House Bill 2901, passed Monday with a bipartisan vote, aims to correct that unfairness. It also caps growth in unemployment benefits for eight years and extends benefits for laid-off aerospace workers. The bill now goes to the Senate.
"This is about helping business in Washington," said Rep. Steve Conway, D-Tacoma, who sponsored the bill.
Aerospace 'parachute'
Helping business in Washington has weighed heavily on legislators' minds recently. Boeing relocated its headquarters from Seattle to Chicago last year, a big blow to the state. Boeing Commercial Airplanes CEO Alan Mulally visited Olympia earlier this year and told lawmakers that of all the places the airplane manufacturer does business, Washington state is the worst. In a letter to House Speaker Frank Chopp, D-Seattle, Mulally said unemployment taxation and transportation were the company's main concerns.

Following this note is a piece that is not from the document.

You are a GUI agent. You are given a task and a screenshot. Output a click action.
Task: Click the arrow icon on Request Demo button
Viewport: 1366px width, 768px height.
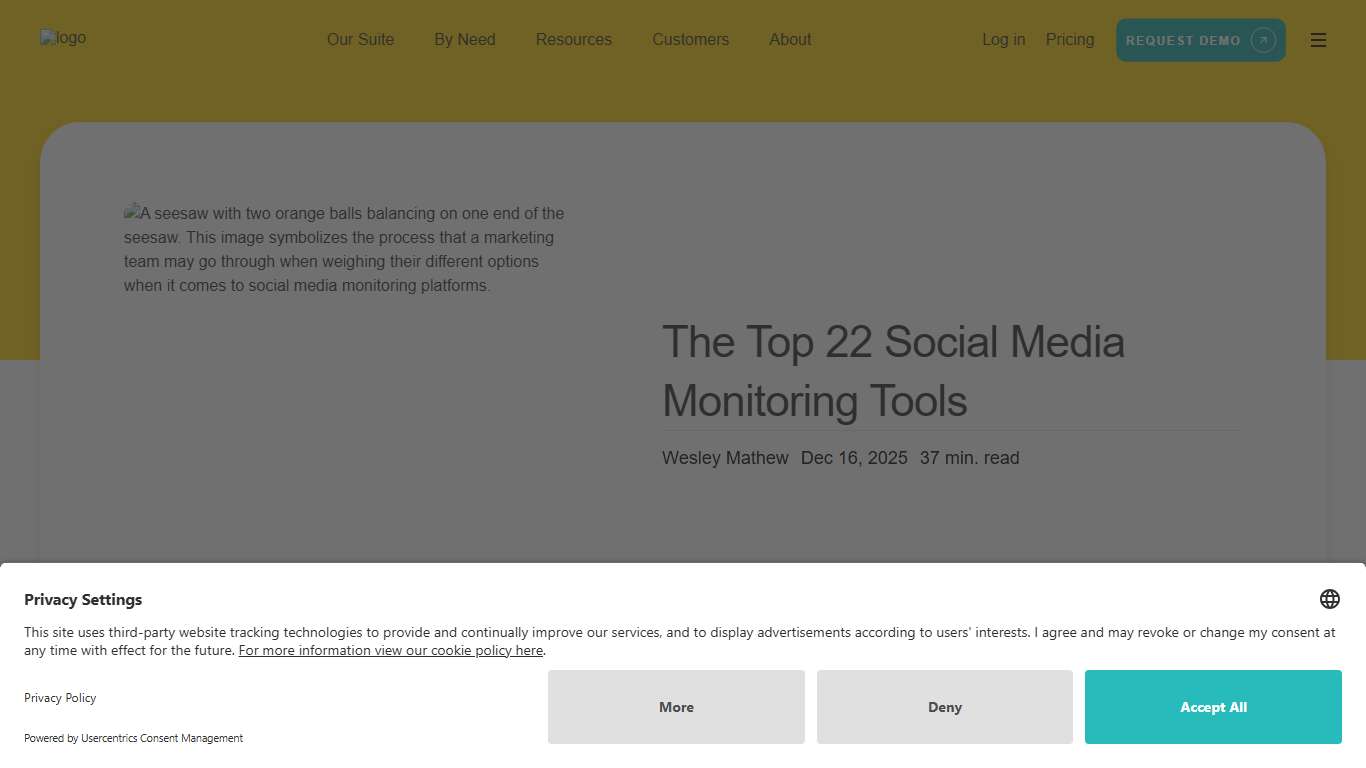pos(1261,40)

Rep. Jim Clements, R-Selah, complained that the bill was a "golden parachute for aerospace" that failed to do enough for other industries. He objected to the $33 million in extended benefits for laid-off Boeing workers.

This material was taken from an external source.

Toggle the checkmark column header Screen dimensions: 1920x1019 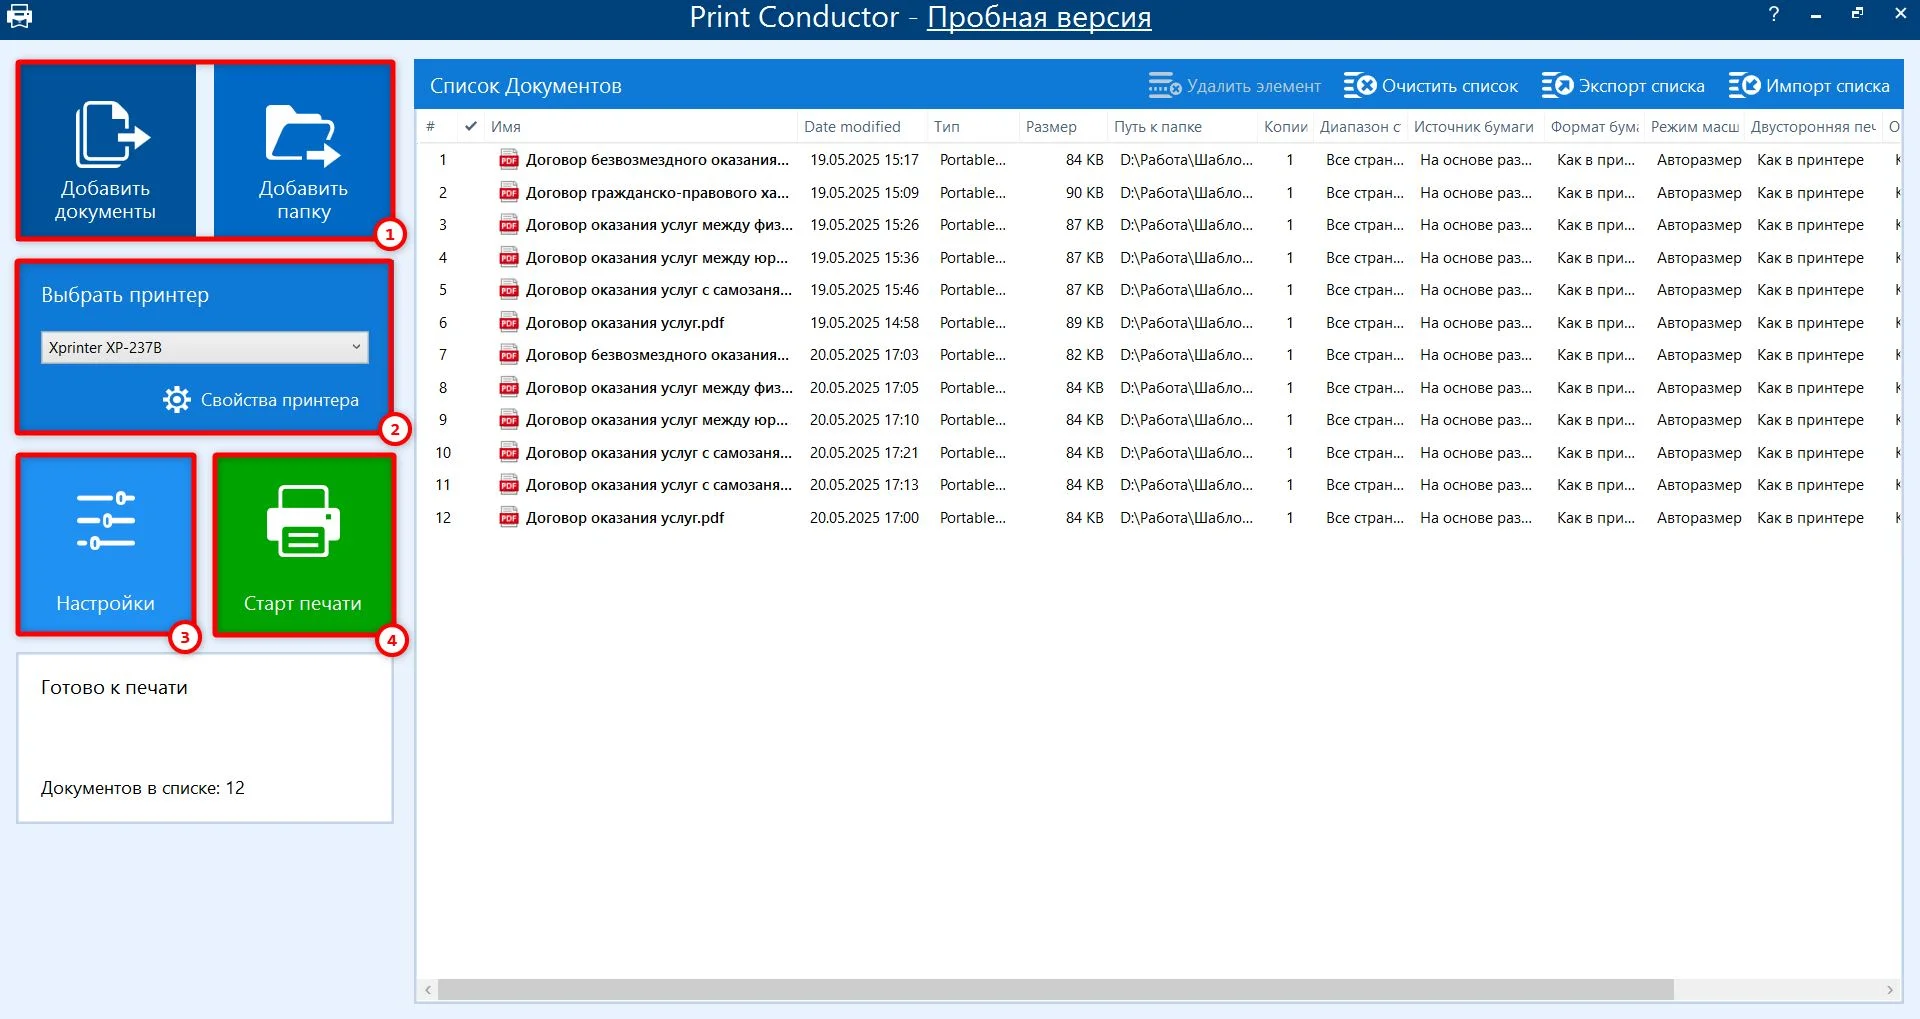(x=471, y=127)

"There are winners and losers," Conway admitted.
According to the state's Employment Security Department, in the next three years the general construction industry will pay about $5 million more in taxes than it would have without the bill, heavy construction will pay nearly $9 million more and special trade contractors will pay about $5 million more.
Those are the losers. Conway said although the construction industry takes a hit in the bill, the state's transportation and construction budgets should give contractors enough new business to ease their pain.
The big winner is Boeing. Manufacturers of transportation equipment -- i.e., airplanes -- will save $16 million in taxes over the next three years, according to the Employment Security Department. General merchandise retailers will save $5 million, and restaurants will save nearly $10 million.
"It is a positive step forward from a competitiveness standpoint," said Boeing spokesperson Cris McHugh. Boeing employs about 70,000 people in Washington. Other business associations supported the bill, too.
Organized labor also supported the bill -- even though it includes a 4 percent cap on the growth of benefits for laid-off workers until 2010.
"That was our part of the bargain," said Washington State Labor Council President Rick Bender. He said he hoped addressing the tax fairness issue would reduce some of the pressure to cut benefits. And, he said, the bill could help keep businesses like Boeing in Washington.
"Hopefully this will be one of a number of factors, including transportation, that help Boeing make the decision to do the Sonic Cruiser here in Washington and create more family wage jobs," Bender said.
Some House Republicans opposed the bill, saying they were disappointed it didn't do more to reform the system, such as limiting or cutting off benefits for people who voluntarily quit jobs. Democrats, who hold a two-vote majority in the House, defeated a number of Republican amendments. However, many Republicans supported the bill in the end.